Recently I’ve been restoring a Ludlum Model 12 rate meter. What is that you might ask?

The best ratemeter on this side of Si Valley, that’s what!

I say this, because it’s one of those rare instruments built with “user serviceable” in mind, much like old tektronix oscilloscopes. Along with its bare, “don’t touch this lest you get shocked” circuit board, it contains trim potentiometers and for nearly everything one could wish to adjust; the high voltage power supply, the pulse discriminator, the integrator dividers, as well as a switch to change the integration speed and to reset the integrator entirely. But those are just big words for people who don’t know what the hell a survey meter is!

What is a rate meter / survey meter?

A survey meter is a radiation measurement device; something that provides for a measurement probe;

  • A high voltage power supply. Most radiation detectors (eg, geiger-muller tubes) require a high operating voltage, typically on the order of 700 to 2,500VDC.  Geiger-muller tubes typically require a potential of 400-700V, photomultiplier tubes a potential of 900 to 1500V, and proportional counters a potential of 1200 to 2500V.
  • A pulse discriminator. During a count events, an electrical pulse is formed across the radiation detector. On some detectors, such as neutron proportional counters, this magnitude of this pulse is co-relates to the detected particle’s energy. The discriminator is a circuit capacitvely coupled to the probe’s high voltage power supply which monitors these pulses, and triggers a count event if the pulse exceeds some magnitude. By adjusting the reference voltage, one can discriminate between say, a neutron, and a gamma ray.
  • An integrator. This is just some display mechanism that integrates the pulses, to give a “counts/minute” measurement. The accuracy of the integrator is of course, highly dependent on the length of time which it is active.
  • A speaker. Click-click. Click-click-click-click.

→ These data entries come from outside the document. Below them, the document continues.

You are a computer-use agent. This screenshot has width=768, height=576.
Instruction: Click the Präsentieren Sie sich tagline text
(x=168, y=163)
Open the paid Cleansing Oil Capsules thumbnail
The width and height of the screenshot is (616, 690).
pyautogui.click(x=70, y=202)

Naturally, being able to adjust all of these things means you can use a Ludlum-12 with any probe you wish!

My rate meter

Ludlum-12’s in working condition are notoriously hard to find, as they’re highly coveted instruments, and no one lets go of a working one easily! As such, I bought mine semi-broken and much beat-up. The meter I acquired had lost its voice at some point in its life, and was in much need of a face-lift.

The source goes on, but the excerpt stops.